Secara hukum formal, para hakim biasanya lebih
mempertimbangkan kafaah dalam hal agama saja, hal ini termaktub pula dalam KHI.
Dari beberapa kasus, dapat dilihat bahwa
aturan kafaah perkawinan tidak melihat kepada status sosial lintas pasangan. Dalam hal ini memang terjadi perbedaan para
fukaha, sebagian ulama klasik, diantaranya ulama malikiyah lebih menekankan
kafaah dalam hal agama, hal ini merujuk kepada anjuran Rasul kepada sebagian sahabat
untuk menikah dengan wanita bangsawan.
Sebagian fukaha lain seperti dalam mazhab
Hanafi dan Hambali melihat bahwa
status sosial,kondisi, profesi, kemakmuran harus
menjadi pertimbangan. Keadaan ini dimaksudkan agar terwujudnya persamaan
dalam perkara sosial demi memenuhi kestabilan kehidupan suami istri, serta
mewujudkan kebahagiaan diantara suami istri.

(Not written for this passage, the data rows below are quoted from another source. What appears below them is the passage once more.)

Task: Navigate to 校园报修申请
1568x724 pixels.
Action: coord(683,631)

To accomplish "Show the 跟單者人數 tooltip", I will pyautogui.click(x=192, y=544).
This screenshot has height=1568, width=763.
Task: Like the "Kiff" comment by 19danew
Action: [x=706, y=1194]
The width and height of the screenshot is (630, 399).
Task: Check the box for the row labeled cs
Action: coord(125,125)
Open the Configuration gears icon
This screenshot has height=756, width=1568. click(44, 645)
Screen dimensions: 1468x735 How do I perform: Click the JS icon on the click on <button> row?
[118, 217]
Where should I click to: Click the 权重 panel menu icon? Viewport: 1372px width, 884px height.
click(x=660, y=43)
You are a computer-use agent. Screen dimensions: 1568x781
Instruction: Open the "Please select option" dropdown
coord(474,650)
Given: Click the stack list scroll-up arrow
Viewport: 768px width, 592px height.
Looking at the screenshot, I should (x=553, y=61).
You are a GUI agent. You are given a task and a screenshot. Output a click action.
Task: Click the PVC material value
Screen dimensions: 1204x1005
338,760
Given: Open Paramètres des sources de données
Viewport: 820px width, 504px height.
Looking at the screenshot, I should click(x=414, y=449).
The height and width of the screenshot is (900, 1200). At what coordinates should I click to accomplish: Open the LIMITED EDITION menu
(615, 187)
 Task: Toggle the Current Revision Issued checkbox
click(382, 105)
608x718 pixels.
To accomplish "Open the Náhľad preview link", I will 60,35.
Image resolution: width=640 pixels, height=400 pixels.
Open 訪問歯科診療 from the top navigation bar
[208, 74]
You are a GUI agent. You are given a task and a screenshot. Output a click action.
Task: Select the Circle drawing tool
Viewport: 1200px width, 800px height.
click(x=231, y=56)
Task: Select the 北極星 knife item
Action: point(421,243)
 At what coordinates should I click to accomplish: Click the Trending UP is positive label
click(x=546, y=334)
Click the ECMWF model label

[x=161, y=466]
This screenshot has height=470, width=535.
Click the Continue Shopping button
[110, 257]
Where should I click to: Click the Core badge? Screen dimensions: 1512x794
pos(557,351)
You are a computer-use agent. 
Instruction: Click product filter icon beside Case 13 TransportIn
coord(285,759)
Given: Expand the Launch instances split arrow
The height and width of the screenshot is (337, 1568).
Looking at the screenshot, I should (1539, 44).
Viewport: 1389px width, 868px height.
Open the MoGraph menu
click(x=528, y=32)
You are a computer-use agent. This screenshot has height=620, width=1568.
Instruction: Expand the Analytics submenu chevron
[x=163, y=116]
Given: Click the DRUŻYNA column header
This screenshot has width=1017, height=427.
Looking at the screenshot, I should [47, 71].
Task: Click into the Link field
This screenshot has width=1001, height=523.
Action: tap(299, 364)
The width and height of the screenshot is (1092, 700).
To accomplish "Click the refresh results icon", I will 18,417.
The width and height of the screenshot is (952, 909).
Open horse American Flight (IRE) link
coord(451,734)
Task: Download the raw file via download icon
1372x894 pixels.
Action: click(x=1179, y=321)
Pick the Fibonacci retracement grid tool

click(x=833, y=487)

Tidak membuat malu perempuan
atau walinya dengan perkawinan sesuai dengan tradisi (Wahbah Zuhayli, 2007).
Dalam beberapa kasus, seharusnya perkawinan antara Syarifah sepandan jika menikah dengan Sayid, namun praktik kafaah nasab tersebut belumlah tegas. Misalnya
kasus seorang Syarifah yang datang ke pengadilan karena adanya ayah yang tidak
mau menikahkannya dengan non Sayid. Akibatnya hakim memposisikan ayahnya
sebagai wali adhal. Lain halnya di
Yaman, kafaah sayid dan syarifah begitu diperhatikan, ia telah menjadi sebuah living law yang kuat. Adanya
kasus perkawinan Syarifah-non Sayid bukan tanpa hujatan, tidak adanya ketegasan
hukum dalam hal ini dapat menimbulkan stigma dan cara pandang yang beragam
lintas masyarakat. Agaknya perlu mempertimbangkan dan merumuskan kembali aspek
mashlahat-mafsadat dan maqasid al Syariah dalam hal kafaah nasab, khususnya perkawinan sayid-non sayid-syarifah. Bahwa penemuan
hukum oleh para hakim dapat terjadi dengan mempertimbangkan aspek sosial dalam
masyarakat, juga syariat mewajibkan penjagaan terhadap nasab. Wallahu 'alam.